К книге
ЛемнерГлава двадцать девятая
60%
Глава двадцать девятая
30

Утро выдалось угрюмое, без рассвета, с железной тьмой. Фонари светили мутно, не доставали земли, под каждым висел жёлтый мешок света. Дома, тупые, сдвинутые тесно кубы, с трудом просыпались, зажигали слипшиеся окна. По тротуарам торопились злые пешеходы. Улицу скребло стадо идущих в ряд снегоуборочных машин. Воспалённо, окружённые больным туманом, загорались светофоры. Становилось тесно от проезжих машин, несущих на горбах сугробы нападавшего за ночь снега. Чуть светало. Над крышами летели вороны, направляясь скрипучим полчищем к месту мусорных трапез. Режиссёр Серебряковский ездил по моргам, добывая мертвецов для предстоящего шествия в день Великого Перехода.
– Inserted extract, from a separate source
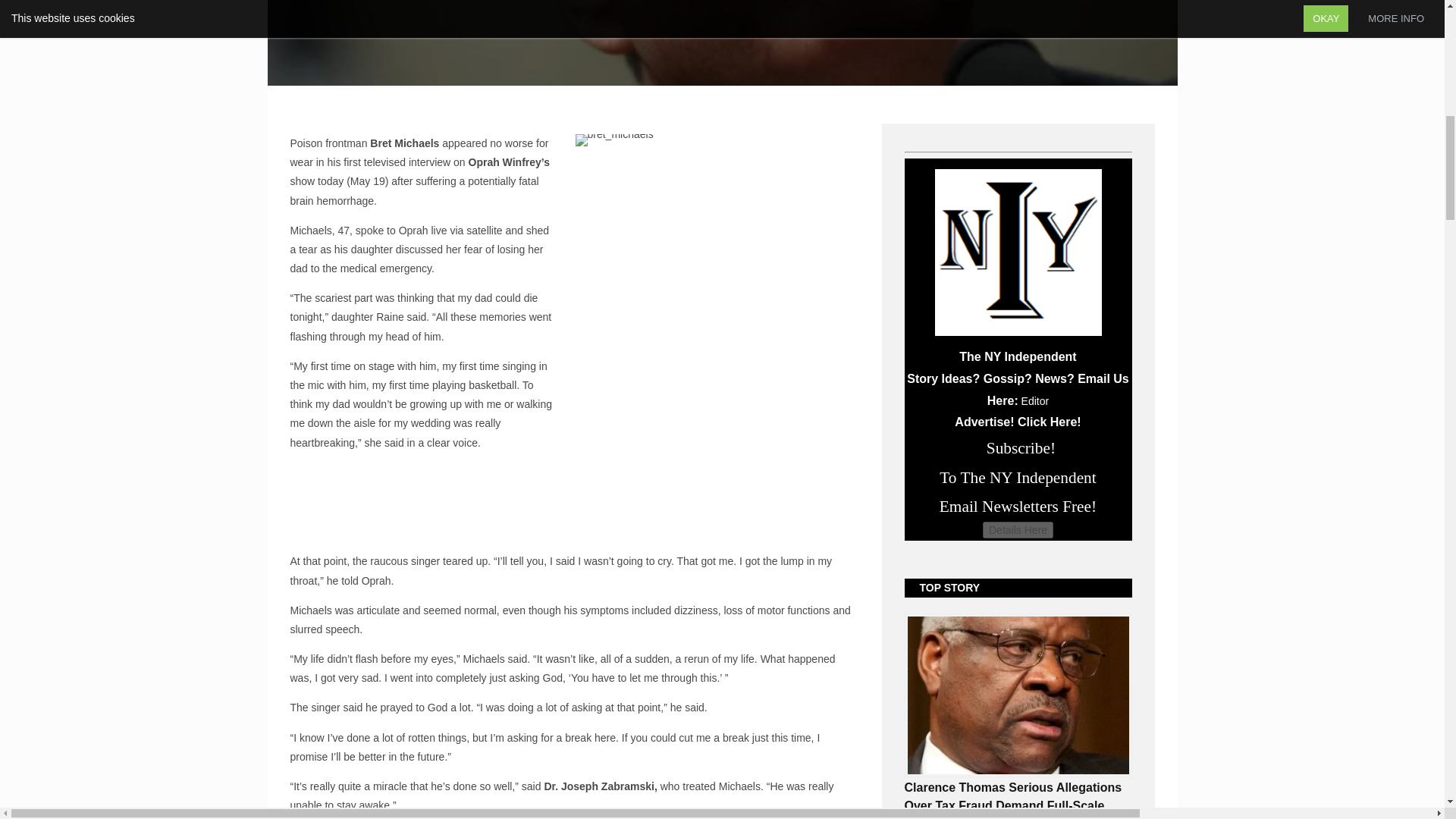
Details Here (1017, 529)
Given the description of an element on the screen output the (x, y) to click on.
Стены мертвецкой, крашенные серой масляной краской, казались липкими от обилия побывавших здесь покойников. Серебряковский хищным взглядом режиссёра оглядывал мертвецкую, помещая её в свой будущий спектакль. Каменный стол с голым мертвецом. Поставленные один на другой три гроба в красном ситце. Санитар в грязном халате и резиновом фартуке, увозивший каталку, на которой прибыл мертвец. Служитель морга, передающий мертвецов родне. Два таджика в ушанках и грязных шарфах вокруг тощих шей. Серебряковский старался запомнить яркость красных гробов, тусклую слизь стен, продрогших таджиков, тоскующих в русской мертвецкой о гранатовых садах, служителя, доставшего из кармана гребешок и расчёсывающего свои непокорные брови, покойника, лежащего на спине. У покойника было жилистое синеватое тело, пухлый живот с резиновым пупком, чёрные ногти на скрюченных пальцах ног, ворох ржавых косматых волос, из которых выглядывали распухшие ноздри, разбитые приоткрытые губы с лиловыми дёснами и одиноким зубом, застывшие, глядящие из шерсти глаза. Всё было зрелищно, со всеми подробностями войдёт в спектакль о Великом Переходе.

— Загружаем, — приказал Серебряковский таджикам.

— Да, хозяин, — таджики сняли с гроба крышку, поставили у стола. Нутро гроба было не тёсано, с торчащей щепкой. Серебряков подумал, что у мертвеца будет много заноз.

— Кладите, — приказал таджикам. Те, было, ухватили тощие лодыжки бомжа, но служитель остановил.

— Дайте хоть причешу. Солдат бритый, стриженый, а этот, как Карл Маркс.

— Он ополченец, — сказал Серебряковский, глядя, как служитель гребешком расчёсывает гриву мертвеца.

Таджики свалили тело в гроб. Оно хлюпнуло. Таджики накрыли гроб крышкой и наспех пришили крышку гвоздями.

— С возвратом. Вечером пожалуйте обратно, — служитель расчесал гребешком свою нарядную бородку.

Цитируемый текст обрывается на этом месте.